SOURCE TEXT =>
::::::

2506.04953

Total: 1

#1 APVR: Hour-Level Long Video Understanding with Adaptive Pivot Visual Information Retrieval [PDF2] [Copy] [Kimi] [REL]

Authors: Hong Gao, Yiming Bao, Xuezhan Tu, Bin Zhong, Minling Zhang

Current video-based multimodal large language models struggle with hour-level video understanding due to computational constraints and inefficient information extraction from extensive temporal sequences. We propose APVR (Adaptive Pivot Visual information Retrieval), a training-free framework that addresses the memory wall limitation through hierarchical visual information retrieval. APVR operates via two complementary components: Pivot Frame Retrieval employs semantic expansion and multi-modal confidence scoring to identify semantically relevant video frames, while Pivot Token Retrieval performs query-aware attention-driven token selection within the pivot frames. This dual granularity approach enables processing of hour-long videos while maintaining semantic fidelity. Experimental validation on LongVideoBench and VideoMME demonstrates significant performance improvements, establishing state-of-the-art results for not only training-free but also training-based approaches while providing plug-and-play integration capability with existing MLLM architectures.

Subject: Computer Vision and Pattern Recognition

Publish: 2025-06-05 12:27:10 UTC

::::::

ITEMS =>
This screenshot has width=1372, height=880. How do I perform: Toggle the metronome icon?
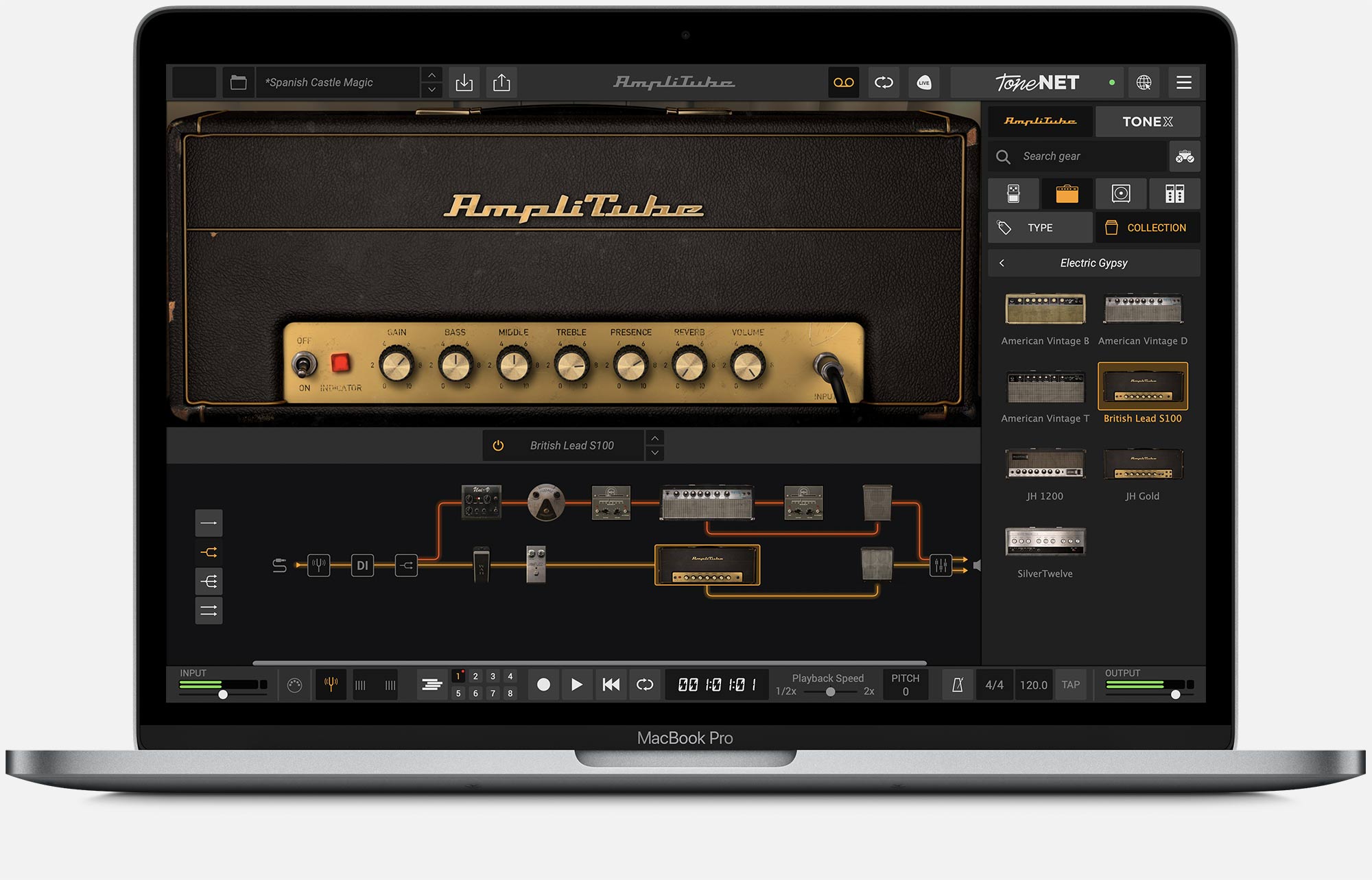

::::::

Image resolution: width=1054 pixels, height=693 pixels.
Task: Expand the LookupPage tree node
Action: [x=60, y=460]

::::::

EXERCISE OBJECTIVE =>
Name every author listed for the APVR paper.

ANSWER TO THE TASK =>
Hong Gao, Yiming Bao, Xuezhan Tu, Bin Zhong, Minling Zhang